## What is asked
Copy the rows below word for word, starting with the line containing "Where should I click to: Click" and continuing through the end of the rows, including that first line. Omit the pictures from your answer.

## Data lines
━━━━━━━━━━━━━━━━━━━━

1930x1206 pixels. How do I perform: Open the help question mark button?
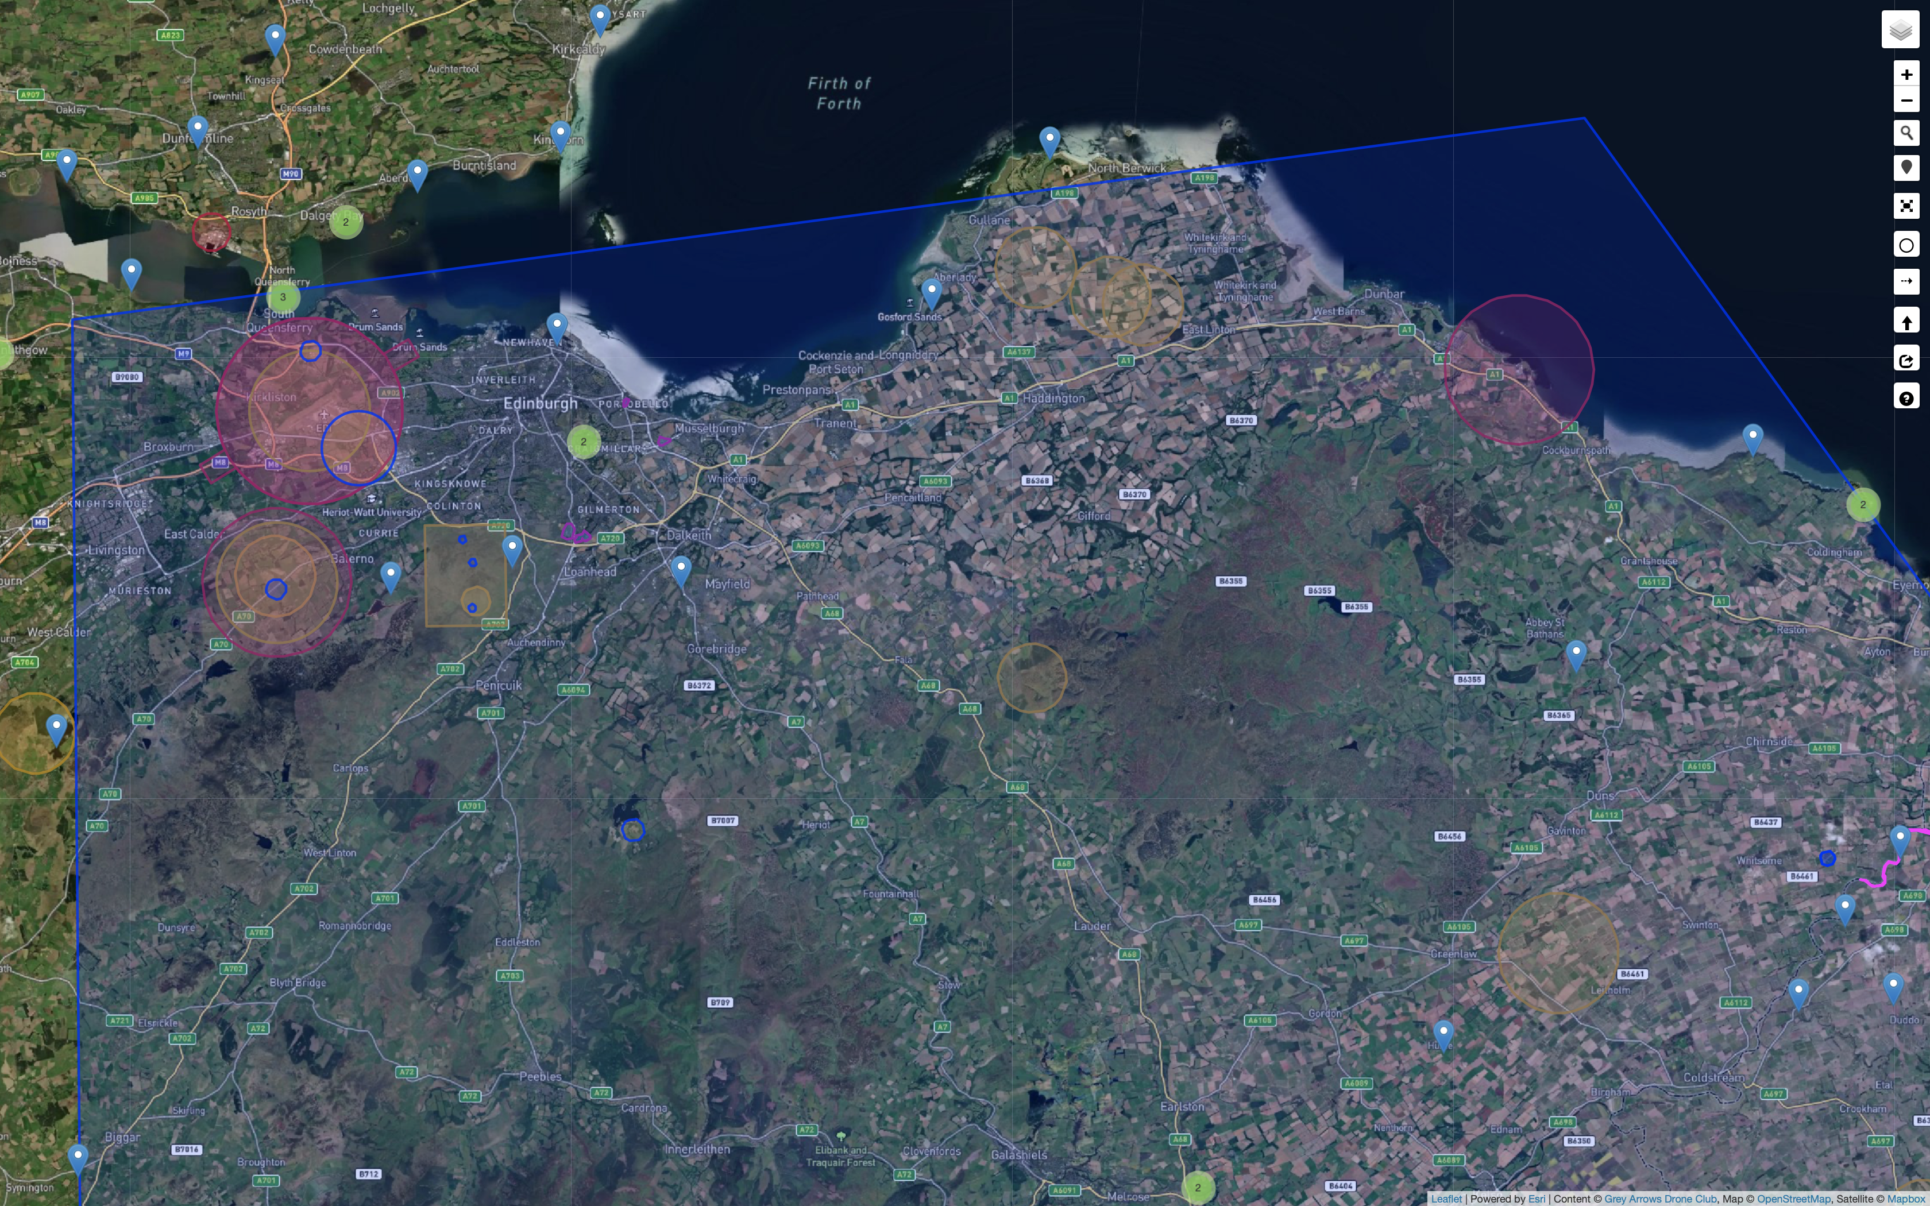click(1906, 398)
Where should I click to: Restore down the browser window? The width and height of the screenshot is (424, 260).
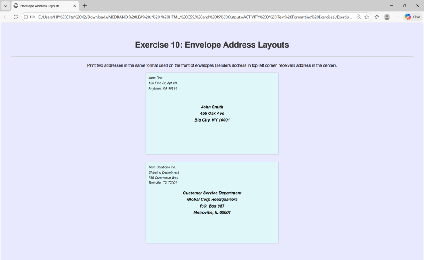(x=405, y=6)
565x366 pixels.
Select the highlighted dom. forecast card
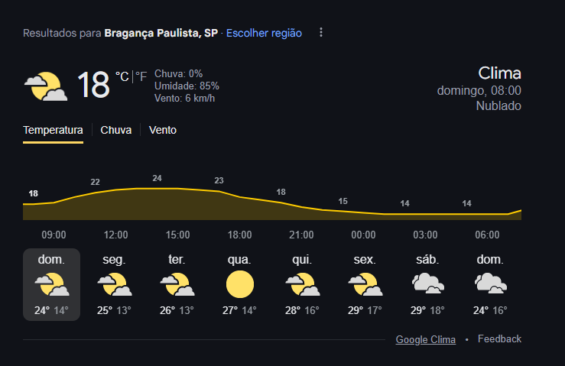point(51,284)
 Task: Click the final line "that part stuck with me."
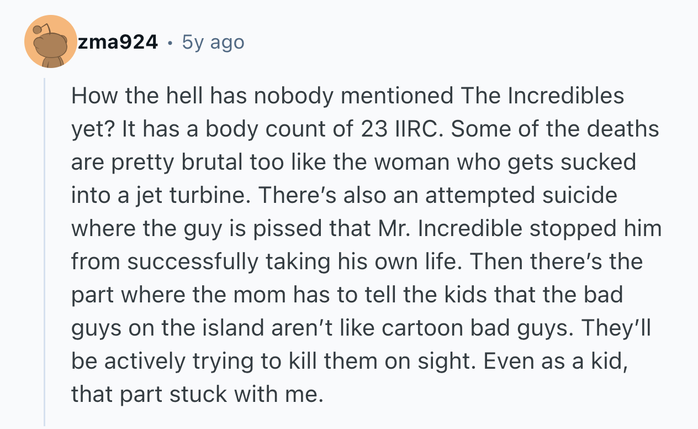point(197,394)
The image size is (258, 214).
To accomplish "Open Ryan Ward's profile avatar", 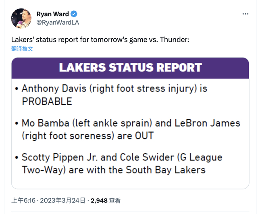I will 22,18.
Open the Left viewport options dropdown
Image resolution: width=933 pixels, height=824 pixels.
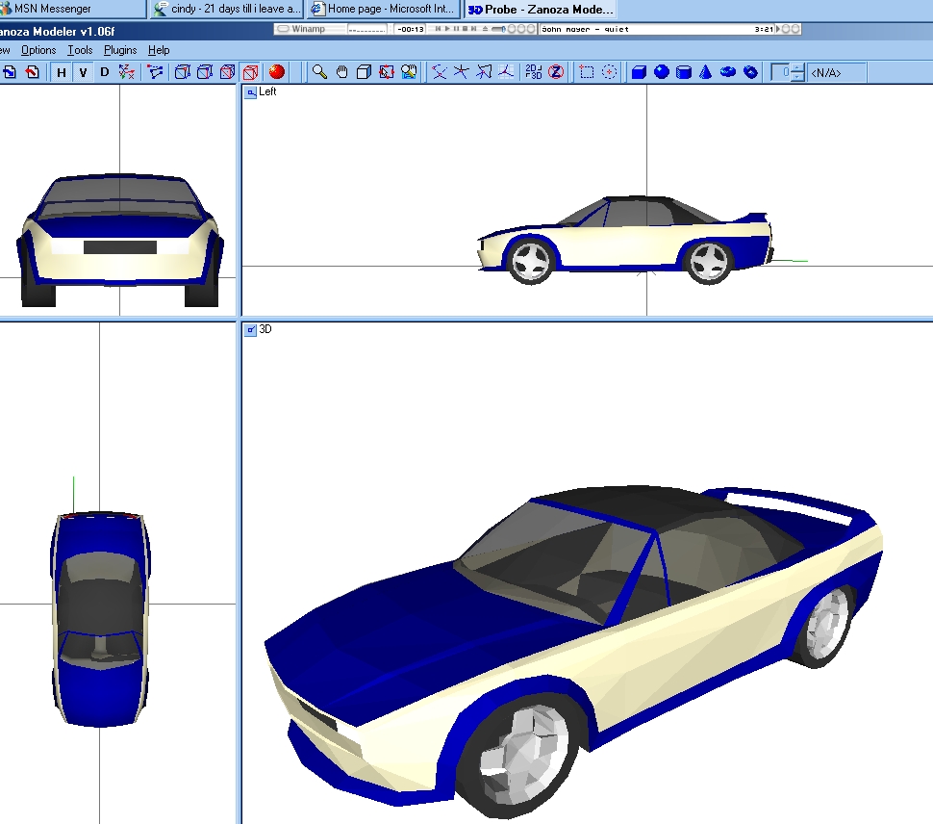[250, 92]
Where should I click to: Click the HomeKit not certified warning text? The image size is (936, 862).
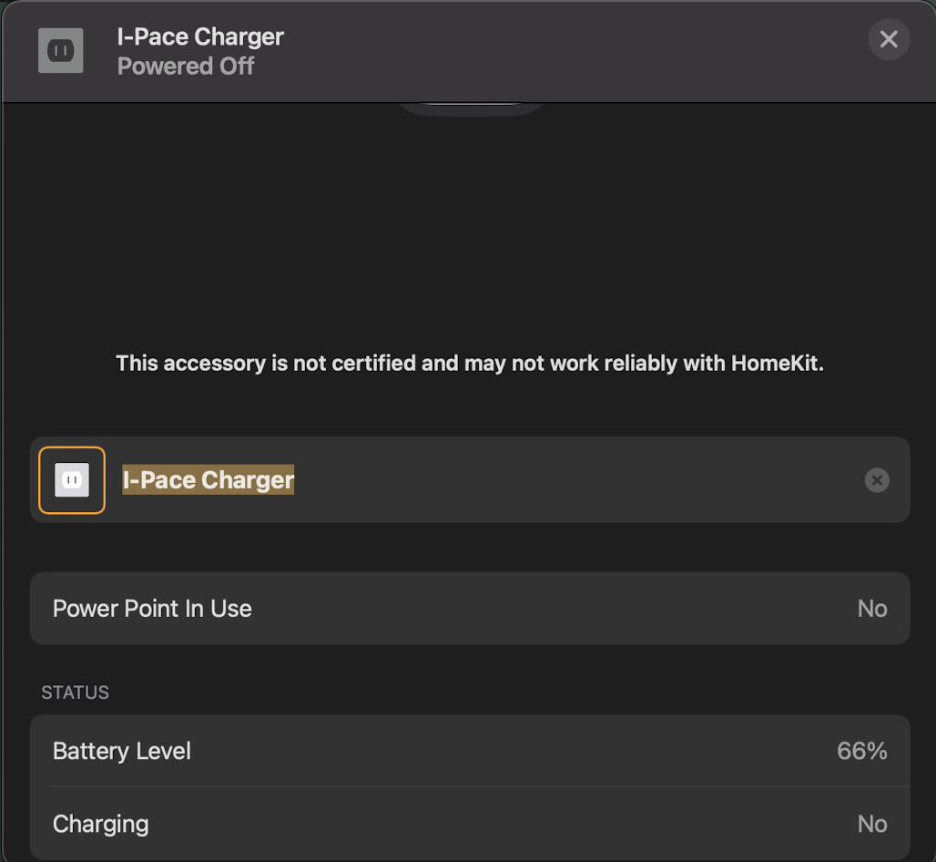469,364
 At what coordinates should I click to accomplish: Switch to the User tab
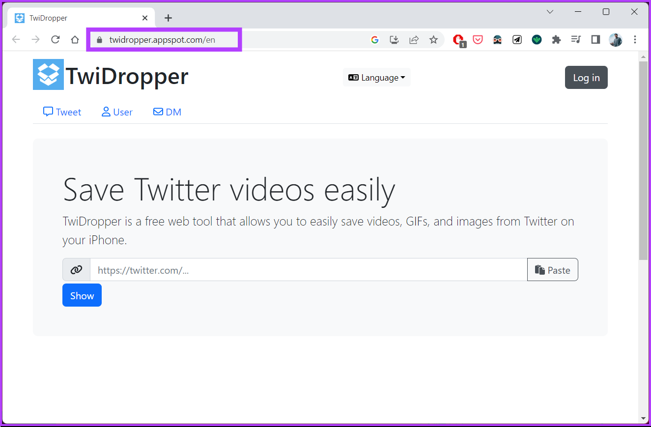pyautogui.click(x=117, y=112)
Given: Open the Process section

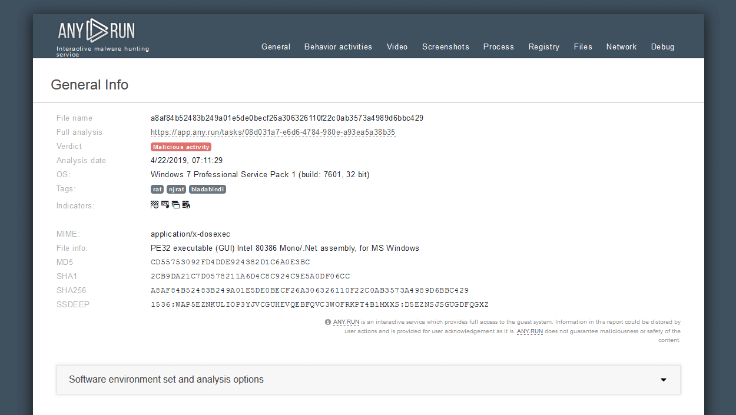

━━━━━━━━━━━━━━━━━━━━

## Answer
Where should I click to: Click the HomeKit not certified warning text? The image size is (936, 862).
469,364
 At what coordinates should I click to accomplish: Switch to the User tab
pyautogui.click(x=117, y=112)
Given: Open the Process section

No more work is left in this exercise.